▼
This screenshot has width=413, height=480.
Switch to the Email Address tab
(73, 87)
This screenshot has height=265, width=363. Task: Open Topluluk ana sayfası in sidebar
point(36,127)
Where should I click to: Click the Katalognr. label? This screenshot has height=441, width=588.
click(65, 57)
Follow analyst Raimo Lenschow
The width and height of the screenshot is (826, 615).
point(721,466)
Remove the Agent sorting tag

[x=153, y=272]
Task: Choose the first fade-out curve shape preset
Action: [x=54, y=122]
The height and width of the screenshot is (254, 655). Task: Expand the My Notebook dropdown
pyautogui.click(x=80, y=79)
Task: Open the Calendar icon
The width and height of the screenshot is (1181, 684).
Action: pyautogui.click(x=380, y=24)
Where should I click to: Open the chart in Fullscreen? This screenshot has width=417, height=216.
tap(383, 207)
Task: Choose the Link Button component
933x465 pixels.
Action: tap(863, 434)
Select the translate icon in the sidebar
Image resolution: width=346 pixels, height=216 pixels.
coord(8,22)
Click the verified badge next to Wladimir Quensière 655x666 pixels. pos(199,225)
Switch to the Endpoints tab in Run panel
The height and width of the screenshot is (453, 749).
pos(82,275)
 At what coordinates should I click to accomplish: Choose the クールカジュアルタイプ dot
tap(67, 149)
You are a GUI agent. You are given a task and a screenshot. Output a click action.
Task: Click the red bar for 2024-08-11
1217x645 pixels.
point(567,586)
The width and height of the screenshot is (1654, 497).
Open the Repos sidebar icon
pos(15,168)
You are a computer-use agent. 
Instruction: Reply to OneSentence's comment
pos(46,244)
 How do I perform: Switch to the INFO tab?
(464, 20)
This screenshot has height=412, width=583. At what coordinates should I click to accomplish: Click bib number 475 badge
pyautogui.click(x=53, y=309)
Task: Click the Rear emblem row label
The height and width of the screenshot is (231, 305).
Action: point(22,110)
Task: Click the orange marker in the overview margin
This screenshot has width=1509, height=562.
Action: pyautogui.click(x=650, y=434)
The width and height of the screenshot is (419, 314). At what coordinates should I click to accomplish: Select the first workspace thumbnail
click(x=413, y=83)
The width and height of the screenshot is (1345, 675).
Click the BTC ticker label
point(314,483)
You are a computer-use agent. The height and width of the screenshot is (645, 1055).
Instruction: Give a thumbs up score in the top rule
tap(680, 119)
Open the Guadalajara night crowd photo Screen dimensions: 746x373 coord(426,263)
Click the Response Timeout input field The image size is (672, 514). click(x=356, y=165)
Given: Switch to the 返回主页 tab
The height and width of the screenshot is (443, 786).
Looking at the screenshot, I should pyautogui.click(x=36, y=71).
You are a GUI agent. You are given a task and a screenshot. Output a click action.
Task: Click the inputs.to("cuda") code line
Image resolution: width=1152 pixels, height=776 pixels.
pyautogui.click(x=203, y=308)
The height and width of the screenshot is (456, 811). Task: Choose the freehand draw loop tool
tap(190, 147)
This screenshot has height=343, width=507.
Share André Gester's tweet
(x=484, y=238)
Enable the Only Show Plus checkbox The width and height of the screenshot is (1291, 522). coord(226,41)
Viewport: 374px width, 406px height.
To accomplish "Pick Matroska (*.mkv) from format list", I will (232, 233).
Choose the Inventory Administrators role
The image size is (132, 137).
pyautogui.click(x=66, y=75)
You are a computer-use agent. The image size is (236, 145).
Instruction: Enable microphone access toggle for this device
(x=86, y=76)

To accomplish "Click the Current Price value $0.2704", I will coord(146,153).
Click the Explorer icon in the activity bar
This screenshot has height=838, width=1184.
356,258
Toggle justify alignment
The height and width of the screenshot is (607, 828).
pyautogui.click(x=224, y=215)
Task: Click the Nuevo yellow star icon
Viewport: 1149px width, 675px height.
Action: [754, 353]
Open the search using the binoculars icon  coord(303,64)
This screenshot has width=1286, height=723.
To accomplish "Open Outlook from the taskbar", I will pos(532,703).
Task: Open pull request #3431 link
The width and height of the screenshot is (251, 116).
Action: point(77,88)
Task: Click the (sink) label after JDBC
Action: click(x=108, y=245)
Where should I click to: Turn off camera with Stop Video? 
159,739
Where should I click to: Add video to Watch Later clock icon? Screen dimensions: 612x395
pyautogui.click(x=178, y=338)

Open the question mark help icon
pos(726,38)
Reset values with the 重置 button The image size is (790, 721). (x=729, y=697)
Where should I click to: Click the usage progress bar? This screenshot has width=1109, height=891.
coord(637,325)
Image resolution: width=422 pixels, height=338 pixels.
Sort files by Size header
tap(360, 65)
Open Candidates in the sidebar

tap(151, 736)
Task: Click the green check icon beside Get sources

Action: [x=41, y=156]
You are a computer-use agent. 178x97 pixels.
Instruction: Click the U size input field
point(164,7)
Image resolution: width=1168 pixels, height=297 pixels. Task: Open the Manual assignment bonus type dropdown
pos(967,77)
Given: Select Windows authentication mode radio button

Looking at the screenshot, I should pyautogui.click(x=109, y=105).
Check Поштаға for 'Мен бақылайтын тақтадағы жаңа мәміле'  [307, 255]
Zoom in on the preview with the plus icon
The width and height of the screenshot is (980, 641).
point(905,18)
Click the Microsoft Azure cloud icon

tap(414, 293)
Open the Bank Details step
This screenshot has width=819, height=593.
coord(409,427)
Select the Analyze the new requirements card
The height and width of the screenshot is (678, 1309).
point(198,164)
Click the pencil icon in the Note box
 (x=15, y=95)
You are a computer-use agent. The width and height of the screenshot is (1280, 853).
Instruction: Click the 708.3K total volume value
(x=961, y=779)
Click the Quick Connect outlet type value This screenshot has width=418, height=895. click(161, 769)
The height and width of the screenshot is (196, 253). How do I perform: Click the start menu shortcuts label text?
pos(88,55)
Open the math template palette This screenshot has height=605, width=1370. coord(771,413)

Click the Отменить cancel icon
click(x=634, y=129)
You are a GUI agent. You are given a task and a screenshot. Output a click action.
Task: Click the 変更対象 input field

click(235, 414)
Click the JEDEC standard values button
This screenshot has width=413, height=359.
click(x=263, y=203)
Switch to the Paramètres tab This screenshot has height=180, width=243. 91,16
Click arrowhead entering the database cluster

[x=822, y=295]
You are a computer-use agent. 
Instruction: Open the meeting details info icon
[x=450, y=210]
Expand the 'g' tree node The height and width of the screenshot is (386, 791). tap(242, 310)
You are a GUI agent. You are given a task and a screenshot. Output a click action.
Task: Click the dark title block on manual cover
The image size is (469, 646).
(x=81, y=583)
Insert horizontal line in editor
▲
__Task details__: A verbatim copy of the records above should be returned.

__Answer space__:
This screenshot has width=413, height=480.
Switch to the Email Address tab
(73, 87)
This screenshot has height=265, width=363. Task: Open Topluluk ana sayfası in sidebar
point(36,127)
Where should I click to: Click the Katalognr. label? This screenshot has height=441, width=588.
click(65, 57)
Follow analyst Raimo Lenschow
The width and height of the screenshot is (826, 615).
point(721,466)
Remove the Agent sorting tag

[x=153, y=272]
Task: Choose the first fade-out curve shape preset
Action: [x=54, y=122]
The height and width of the screenshot is (254, 655). Task: Expand the My Notebook dropdown
pyautogui.click(x=80, y=79)
Task: Open the Calendar icon
The width and height of the screenshot is (1181, 684).
Action: pyautogui.click(x=380, y=24)
Where should I click to: Open the chart in Fullscreen? This screenshot has width=417, height=216.
tap(383, 207)
Task: Choose the Link Button component
933x465 pixels.
Action: tap(863, 434)
Select the translate icon in the sidebar
Image resolution: width=346 pixels, height=216 pixels.
coord(8,22)
Click the verified badge next to Wladimir Quensière 655x666 pixels. pos(199,225)
Switch to the Endpoints tab in Run panel
The height and width of the screenshot is (453, 749).
pos(82,275)
 At what coordinates should I click to accomplish: Choose the クールカジュアルタイプ dot
tap(67, 149)
You are a GUI agent. You are given a task and a screenshot. Output a click action.
Task: Click the red bar for 2024-08-11
1217x645 pixels.
point(567,586)
The width and height of the screenshot is (1654, 497).
Open the Repos sidebar icon
pos(15,168)
You are a computer-use agent. 
Instruction: Reply to OneSentence's comment
pos(46,244)
 How do I perform: Switch to the INFO tab?
(464, 20)
This screenshot has height=412, width=583. At what coordinates should I click to accomplish: Click bib number 475 badge
pyautogui.click(x=53, y=309)
Task: Click the Rear emblem row label
The height and width of the screenshot is (231, 305).
Action: point(22,110)
Task: Click the orange marker in the overview margin
This screenshot has width=1509, height=562.
Action: pyautogui.click(x=650, y=434)
The width and height of the screenshot is (419, 314). At what coordinates should I click to accomplish: Select the first workspace thumbnail
click(x=413, y=83)
The width and height of the screenshot is (1345, 675).
Click the BTC ticker label
point(314,483)
You are a computer-use agent. The height and width of the screenshot is (645, 1055).
Instruction: Give a thumbs up score in the top rule
tap(680, 119)
Open the Guadalajara night crowd photo Screen dimensions: 746x373 coord(426,263)
Click the Response Timeout input field The image size is (672, 514). click(x=356, y=165)
Given: Switch to the 返回主页 tab
The height and width of the screenshot is (443, 786).
Looking at the screenshot, I should pyautogui.click(x=36, y=71).
You are a GUI agent. You are given a task and a screenshot. Output a click action.
Task: Click the inputs.to("cuda") code line
Image resolution: width=1152 pixels, height=776 pixels.
pyautogui.click(x=203, y=308)
The height and width of the screenshot is (456, 811). Task: Choose the freehand draw loop tool
tap(190, 147)
This screenshot has height=343, width=507.
Share André Gester's tweet
(x=484, y=238)
Enable the Only Show Plus checkbox The width and height of the screenshot is (1291, 522). coord(226,41)
Viewport: 374px width, 406px height.
To accomplish "Pick Matroska (*.mkv) from format list", I will (232, 233).
Choose the Inventory Administrators role
The image size is (132, 137).
pyautogui.click(x=66, y=75)
You are a computer-use agent. The image size is (236, 145).
Instruction: Enable microphone access toggle for this device
(x=86, y=76)

To accomplish "Click the Current Price value $0.2704", I will coord(146,153).
Click the Explorer icon in the activity bar
This screenshot has height=838, width=1184.
356,258
Toggle justify alignment
The height and width of the screenshot is (607, 828).
pyautogui.click(x=224, y=215)
Task: Click the Nuevo yellow star icon
Viewport: 1149px width, 675px height.
Action: [754, 353]
Open the search using the binoculars icon  coord(303,64)
This screenshot has width=1286, height=723.
To accomplish "Open Outlook from the taskbar", I will pos(532,703).
Task: Open pull request #3431 link
The width and height of the screenshot is (251, 116).
Action: point(77,88)
Task: Click the (sink) label after JDBC
Action: click(x=108, y=245)
Where should I click to: Turn off camera with Stop Video? 
159,739
Where should I click to: Add video to Watch Later clock icon? Screen dimensions: 612x395
pyautogui.click(x=178, y=338)

Open the question mark help icon
pos(726,38)
Reset values with the 重置 button The image size is (790, 721). (x=729, y=697)
Where should I click to: Click the usage progress bar? This screenshot has width=1109, height=891.
coord(637,325)
Image resolution: width=422 pixels, height=338 pixels.
Sort files by Size header
tap(360, 65)
Open Candidates in the sidebar

tap(151, 736)
Task: Click the green check icon beside Get sources

Action: [x=41, y=156]
You are a computer-use agent. 178x97 pixels.
Instruction: Click the U size input field
point(164,7)
Image resolution: width=1168 pixels, height=297 pixels. Task: Open the Manual assignment bonus type dropdown
pos(967,77)
Given: Select Windows authentication mode radio button

Looking at the screenshot, I should pyautogui.click(x=109, y=105).
Check Поштаға for 'Мен бақылайтын тақтадағы жаңа мәміле'  [307, 255]
Zoom in on the preview with the plus icon
The width and height of the screenshot is (980, 641).
point(905,18)
Click the Microsoft Azure cloud icon

tap(414, 293)
Open the Bank Details step
This screenshot has width=819, height=593.
coord(409,427)
Select the Analyze the new requirements card
The height and width of the screenshot is (678, 1309).
point(198,164)
Click the pencil icon in the Note box
 (x=15, y=95)
You are a computer-use agent. The width and height of the screenshot is (1280, 853).
Instruction: Click the 708.3K total volume value
(x=961, y=779)
Click the Quick Connect outlet type value This screenshot has width=418, height=895. click(161, 769)
The height and width of the screenshot is (196, 253). How do I perform: Click the start menu shortcuts label text?
pos(88,55)
Open the math template palette This screenshot has height=605, width=1370. coord(771,413)

Click the Отменить cancel icon
click(x=634, y=129)
You are a GUI agent. You are given a task and a screenshot. Output a click action.
Task: Click the 変更対象 input field

click(235, 414)
Click the JEDEC standard values button
This screenshot has width=413, height=359.
click(x=263, y=203)
Switch to the Paramètres tab This screenshot has height=180, width=243. 91,16
Click arrowhead entering the database cluster

[x=822, y=295]
You are a computer-use agent. 
Instruction: Open the meeting details info icon
[x=450, y=210]
Expand the 'g' tree node The height and width of the screenshot is (386, 791). tap(242, 310)
You are a GUI agent. You are given a task and a screenshot. Output a click action.
Task: Click the dark title block on manual cover
The image size is (469, 646).
(x=81, y=583)
Insert horizontal line in editor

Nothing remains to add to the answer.